The full set of records below is to be reproduced without a single alteration.

(Dataset records)
>>>
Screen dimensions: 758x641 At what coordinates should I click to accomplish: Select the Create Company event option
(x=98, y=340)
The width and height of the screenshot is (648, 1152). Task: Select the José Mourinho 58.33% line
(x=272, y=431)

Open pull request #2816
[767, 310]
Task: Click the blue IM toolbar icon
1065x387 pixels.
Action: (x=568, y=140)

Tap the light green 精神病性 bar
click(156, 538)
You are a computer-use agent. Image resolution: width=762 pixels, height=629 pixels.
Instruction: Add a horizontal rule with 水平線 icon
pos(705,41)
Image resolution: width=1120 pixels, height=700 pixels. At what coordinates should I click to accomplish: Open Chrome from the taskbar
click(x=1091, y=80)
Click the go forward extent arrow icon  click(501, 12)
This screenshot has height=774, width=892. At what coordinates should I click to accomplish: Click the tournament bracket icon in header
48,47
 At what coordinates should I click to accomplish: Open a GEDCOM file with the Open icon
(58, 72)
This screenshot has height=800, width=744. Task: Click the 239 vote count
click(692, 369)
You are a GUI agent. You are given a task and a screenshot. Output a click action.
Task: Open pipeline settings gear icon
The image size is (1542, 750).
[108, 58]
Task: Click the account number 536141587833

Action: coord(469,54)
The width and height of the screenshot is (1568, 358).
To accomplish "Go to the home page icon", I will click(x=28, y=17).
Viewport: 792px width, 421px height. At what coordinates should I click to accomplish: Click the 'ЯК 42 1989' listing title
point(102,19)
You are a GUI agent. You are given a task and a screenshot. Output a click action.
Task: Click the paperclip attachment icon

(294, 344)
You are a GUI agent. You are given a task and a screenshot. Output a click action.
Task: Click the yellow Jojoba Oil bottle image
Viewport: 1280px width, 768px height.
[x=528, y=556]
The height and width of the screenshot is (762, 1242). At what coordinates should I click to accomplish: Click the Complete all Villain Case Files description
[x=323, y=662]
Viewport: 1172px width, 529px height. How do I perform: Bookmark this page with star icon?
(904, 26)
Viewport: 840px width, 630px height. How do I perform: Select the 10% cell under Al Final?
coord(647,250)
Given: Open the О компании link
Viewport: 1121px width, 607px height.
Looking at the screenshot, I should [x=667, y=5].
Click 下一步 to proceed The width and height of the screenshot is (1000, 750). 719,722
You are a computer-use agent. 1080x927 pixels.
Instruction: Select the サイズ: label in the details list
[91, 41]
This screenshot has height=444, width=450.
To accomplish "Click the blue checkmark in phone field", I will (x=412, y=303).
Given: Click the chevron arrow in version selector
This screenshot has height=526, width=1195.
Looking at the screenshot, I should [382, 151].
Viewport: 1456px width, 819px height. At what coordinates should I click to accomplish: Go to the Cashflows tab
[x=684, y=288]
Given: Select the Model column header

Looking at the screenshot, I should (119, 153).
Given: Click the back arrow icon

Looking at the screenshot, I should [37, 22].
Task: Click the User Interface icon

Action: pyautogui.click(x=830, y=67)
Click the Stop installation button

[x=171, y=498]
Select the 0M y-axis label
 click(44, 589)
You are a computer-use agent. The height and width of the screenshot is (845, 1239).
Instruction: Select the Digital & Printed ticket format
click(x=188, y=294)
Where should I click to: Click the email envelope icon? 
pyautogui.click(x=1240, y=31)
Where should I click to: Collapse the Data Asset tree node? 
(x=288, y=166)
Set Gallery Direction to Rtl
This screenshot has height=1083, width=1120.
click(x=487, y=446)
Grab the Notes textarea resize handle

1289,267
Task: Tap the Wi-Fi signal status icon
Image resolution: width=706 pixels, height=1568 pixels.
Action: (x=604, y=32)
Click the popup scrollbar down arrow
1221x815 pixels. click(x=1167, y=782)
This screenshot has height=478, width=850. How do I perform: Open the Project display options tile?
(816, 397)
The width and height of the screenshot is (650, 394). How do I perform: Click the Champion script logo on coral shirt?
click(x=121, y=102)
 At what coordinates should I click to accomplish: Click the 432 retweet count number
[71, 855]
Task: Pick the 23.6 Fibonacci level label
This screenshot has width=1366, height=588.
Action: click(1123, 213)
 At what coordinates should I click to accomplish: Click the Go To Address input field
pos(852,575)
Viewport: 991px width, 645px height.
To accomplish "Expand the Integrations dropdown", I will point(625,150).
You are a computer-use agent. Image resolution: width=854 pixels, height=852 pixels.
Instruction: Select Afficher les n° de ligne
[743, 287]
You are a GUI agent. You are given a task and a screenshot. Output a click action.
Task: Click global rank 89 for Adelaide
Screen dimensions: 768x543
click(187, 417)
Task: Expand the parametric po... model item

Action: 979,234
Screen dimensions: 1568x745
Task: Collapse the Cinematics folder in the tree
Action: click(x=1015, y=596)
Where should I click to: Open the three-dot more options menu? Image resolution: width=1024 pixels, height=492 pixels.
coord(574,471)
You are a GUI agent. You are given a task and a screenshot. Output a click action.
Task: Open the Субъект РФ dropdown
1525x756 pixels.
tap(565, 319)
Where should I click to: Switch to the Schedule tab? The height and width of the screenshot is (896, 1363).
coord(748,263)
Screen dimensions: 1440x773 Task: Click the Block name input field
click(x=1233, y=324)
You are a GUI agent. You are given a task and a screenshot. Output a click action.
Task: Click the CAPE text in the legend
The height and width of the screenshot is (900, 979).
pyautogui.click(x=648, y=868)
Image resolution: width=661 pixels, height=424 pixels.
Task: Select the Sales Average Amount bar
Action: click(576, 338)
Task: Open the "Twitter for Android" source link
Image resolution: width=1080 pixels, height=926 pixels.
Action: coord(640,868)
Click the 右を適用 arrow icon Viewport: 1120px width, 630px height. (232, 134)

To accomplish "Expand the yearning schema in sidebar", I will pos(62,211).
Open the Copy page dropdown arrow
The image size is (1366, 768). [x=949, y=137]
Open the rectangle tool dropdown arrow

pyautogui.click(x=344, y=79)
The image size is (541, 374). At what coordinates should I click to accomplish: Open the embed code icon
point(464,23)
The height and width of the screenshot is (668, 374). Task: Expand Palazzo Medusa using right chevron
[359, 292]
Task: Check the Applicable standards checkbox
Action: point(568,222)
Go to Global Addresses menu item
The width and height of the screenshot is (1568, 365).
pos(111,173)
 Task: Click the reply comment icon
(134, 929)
<<<
▶ _RESULT OF THIS EXERCISE_
Screen dimensions: 758x641 At what coordinates should I click to accomplish: Select the Create Company event option
(x=98, y=340)
The width and height of the screenshot is (648, 1152). Task: Select the José Mourinho 58.33% line
(x=272, y=431)

Open pull request #2816
[767, 310]
Task: Click the blue IM toolbar icon
1065x387 pixels.
Action: (x=568, y=140)

Tap the light green 精神病性 bar
click(156, 538)
You are a computer-use agent. Image resolution: width=762 pixels, height=629 pixels.
Instruction: Add a horizontal rule with 水平線 icon
pos(705,41)
Image resolution: width=1120 pixels, height=700 pixels. At what coordinates should I click to accomplish: Open Chrome from the taskbar
click(x=1091, y=80)
Click the go forward extent arrow icon  click(501, 12)
This screenshot has height=774, width=892. At what coordinates should I click to accomplish: Click the tournament bracket icon in header
48,47
 At what coordinates should I click to accomplish: Open a GEDCOM file with the Open icon
(58, 72)
This screenshot has height=800, width=744. Task: Click the 239 vote count
click(692, 369)
You are a GUI agent. You are given a task and a screenshot. Output a click action.
Task: Open pipeline settings gear icon
The image size is (1542, 750).
[108, 58]
Task: Click the account number 536141587833

Action: coord(469,54)
The width and height of the screenshot is (1568, 358).
To accomplish "Go to the home page icon", I will click(x=28, y=17).
Viewport: 792px width, 421px height. At what coordinates should I click to accomplish: Click the 'ЯК 42 1989' listing title
point(102,19)
You are a GUI agent. You are given a task and a screenshot. Output a click action.
Task: Click the paperclip attachment icon

(294, 344)
You are a GUI agent. You are given a task and a screenshot. Output a click action.
Task: Click the yellow Jojoba Oil bottle image
Viewport: 1280px width, 768px height.
[x=528, y=556]
The height and width of the screenshot is (762, 1242). At what coordinates should I click to accomplish: Click the Complete all Villain Case Files description
[x=323, y=662]
Viewport: 1172px width, 529px height. How do I perform: Bookmark this page with star icon?
(904, 26)
Viewport: 840px width, 630px height. How do I perform: Select the 10% cell under Al Final?
coord(647,250)
Given: Open the О компании link
Viewport: 1121px width, 607px height.
Looking at the screenshot, I should [x=667, y=5].
Click 下一步 to proceed The width and height of the screenshot is (1000, 750). 719,722
You are a computer-use agent. 1080x927 pixels.
Instruction: Select the サイズ: label in the details list
[91, 41]
This screenshot has height=444, width=450.
To accomplish "Click the blue checkmark in phone field", I will (x=412, y=303).
Given: Click the chevron arrow in version selector
This screenshot has height=526, width=1195.
Looking at the screenshot, I should [382, 151].
Viewport: 1456px width, 819px height. At what coordinates should I click to accomplish: Go to the Cashflows tab
[x=684, y=288]
Given: Select the Model column header

Looking at the screenshot, I should (119, 153).
Given: Click the back arrow icon

Looking at the screenshot, I should [37, 22].
Task: Click the User Interface icon

Action: pyautogui.click(x=830, y=67)
Click the Stop installation button

[x=171, y=498]
Select the 0M y-axis label
 click(44, 589)
You are a computer-use agent. The height and width of the screenshot is (845, 1239).
Instruction: Select the Digital & Printed ticket format
click(x=188, y=294)
Where should I click to: Click the email envelope icon? 
pyautogui.click(x=1240, y=31)
Where should I click to: Collapse the Data Asset tree node? 
(x=288, y=166)
Set Gallery Direction to Rtl
This screenshot has height=1083, width=1120.
click(x=487, y=446)
Grab the Notes textarea resize handle

1289,267
Task: Tap the Wi-Fi signal status icon
Image resolution: width=706 pixels, height=1568 pixels.
Action: (x=604, y=32)
Click the popup scrollbar down arrow
1221x815 pixels. click(x=1167, y=782)
This screenshot has height=478, width=850. How do I perform: Open the Project display options tile?
(816, 397)
The width and height of the screenshot is (650, 394). How do I perform: Click the Champion script logo on coral shirt?
click(x=121, y=102)
 At what coordinates should I click to accomplish: Click the 432 retweet count number
[71, 855]
Task: Pick the 23.6 Fibonacci level label
This screenshot has width=1366, height=588.
Action: click(1123, 213)
 At what coordinates should I click to accomplish: Click the Go To Address input field
pos(852,575)
Viewport: 991px width, 645px height.
To accomplish "Expand the Integrations dropdown", I will point(625,150).
You are a computer-use agent. Image resolution: width=854 pixels, height=852 pixels.
Instruction: Select Afficher les n° de ligne
[743, 287]
You are a GUI agent. You are given a task and a screenshot. Output a click action.
Task: Click global rank 89 for Adelaide
Screen dimensions: 768x543
click(187, 417)
Task: Expand the parametric po... model item

Action: 979,234
Screen dimensions: 1568x745
Task: Collapse the Cinematics folder in the tree
Action: click(x=1015, y=596)
Where should I click to: Open the three-dot more options menu? Image resolution: width=1024 pixels, height=492 pixels.
coord(574,471)
You are a GUI agent. You are given a task and a screenshot. Output a click action.
Task: Open the Субъект РФ dropdown
1525x756 pixels.
tap(565, 319)
Where should I click to: Switch to the Schedule tab? The height and width of the screenshot is (896, 1363).
coord(748,263)
Screen dimensions: 1440x773 Task: Click the Block name input field
click(x=1233, y=324)
You are a GUI agent. You are given a task and a screenshot. Output a click action.
Task: Click the CAPE text in the legend
The height and width of the screenshot is (900, 979).
pyautogui.click(x=648, y=868)
Image resolution: width=661 pixels, height=424 pixels.
Task: Select the Sales Average Amount bar
Action: click(576, 338)
Task: Open the "Twitter for Android" source link
Image resolution: width=1080 pixels, height=926 pixels.
Action: coord(640,868)
Click the 右を適用 arrow icon Viewport: 1120px width, 630px height. (232, 134)

To accomplish "Expand the yearning schema in sidebar", I will pos(62,211).
Open the Copy page dropdown arrow
The image size is (1366, 768). [x=949, y=137]
Open the rectangle tool dropdown arrow

pyautogui.click(x=344, y=79)
The image size is (541, 374). At what coordinates should I click to accomplish: Open the embed code icon
point(464,23)
The height and width of the screenshot is (668, 374). Task: Expand Palazzo Medusa using right chevron
[359, 292]
Task: Check the Applicable standards checkbox
Action: point(568,222)
Go to Global Addresses menu item
The width and height of the screenshot is (1568, 365).
pos(111,173)
 Task: Click the reply comment icon
(134, 929)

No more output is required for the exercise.